Ma attenzione, la bruttezza non è lo stigma esclusivo di proletari, esiliati e stranieri. Il virus del "bellismo" colpisce e atterra anche i potenti: lo Zar Alessandro I di Russia fu ribattezzato
"il bulletto pelato", re Vittorio Emanuele III di Savoia divenne "Sciaboletta" per il metro e mezzo di statura. Anni prima i 155 centimentri di Bonaparte venivano canzonati al coro di «Napoleone ha la paglia che gli arriva al naso!». La gobba di Andreotti, il nanismo di Fanfani, il ventre di Spadolini, la pelata di Berlusconi, le rifattezze di Santanché e il dibattito su Rosi Bindi (sulle donne le allusioni estetiche conservano ancora oggi la trivialità del Duecento).
Eppure dovrebbe essere sotto gli occhi di tutti la mole di bellezza che la bruttezza ha consegnato all'arte e all'immaginario collettivo. Se da una parte il "bello" è incapace a decifrare l'esistente, di scatenare emozioni «oltre i tre giorni» (Bernard Shaw), di confermare l'ovvio e nel blandire i pregiudizi, la bruttezza delle damigelle di Picasso, delle visioni di Dubuffet, dei guizzi iconoclasti delle avanguardie, delle carni di Bacon e delle pulsioni di Pollock, fino al trash più compiuto dei nostri giorni, riesce ad illuminare le opportunità, la coscienza e gli spigoli dei nostri tempi. «La bellezza è epidermica, la bruttezza arriva fino all'osso», diceva Dorothy Parker.

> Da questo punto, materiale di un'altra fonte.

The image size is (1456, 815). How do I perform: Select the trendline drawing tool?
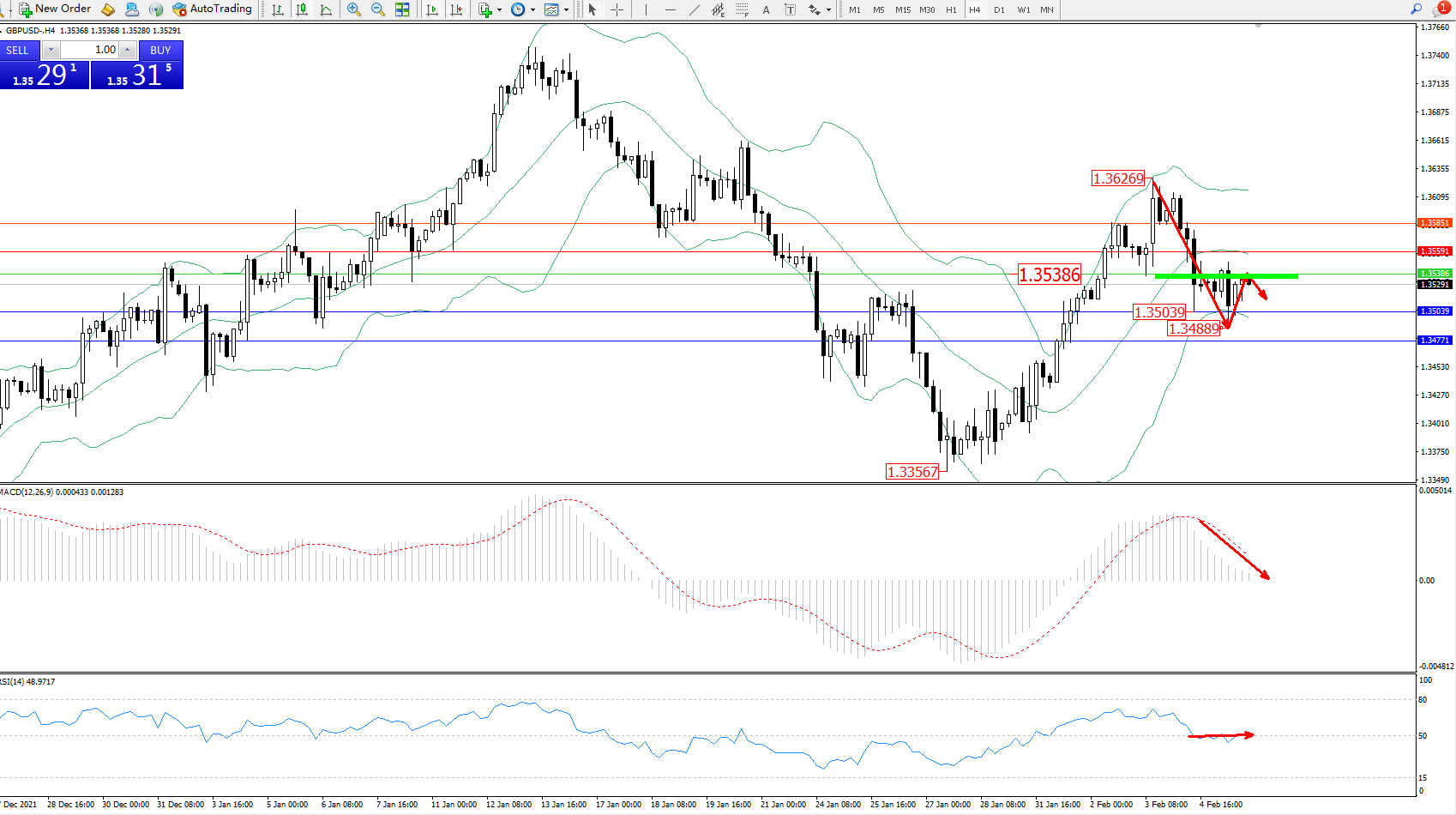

Chiudersi al brutto, rifuggirlo come un morbo, con il terrore di venirne corrotti, riparando dietro al primo simulacro di bellezza che ci capita sotto mano, fosse anche il “sobrio decoro” che pervade buona parte della cultura e politica dei nostri giorni, significa abdicare all'idea di cambiamento. Al contempo, riconoscere alla bruttezza una sua autarchia, le variazioni e sfumature in essa contenute, proclamarne il diritto all'esistenza, sbrinerebbe questo nostro noiosissimo immobilismo.
Celebriamo la bruttezza, dunque, per aprirci con stupore a nuova bellezza.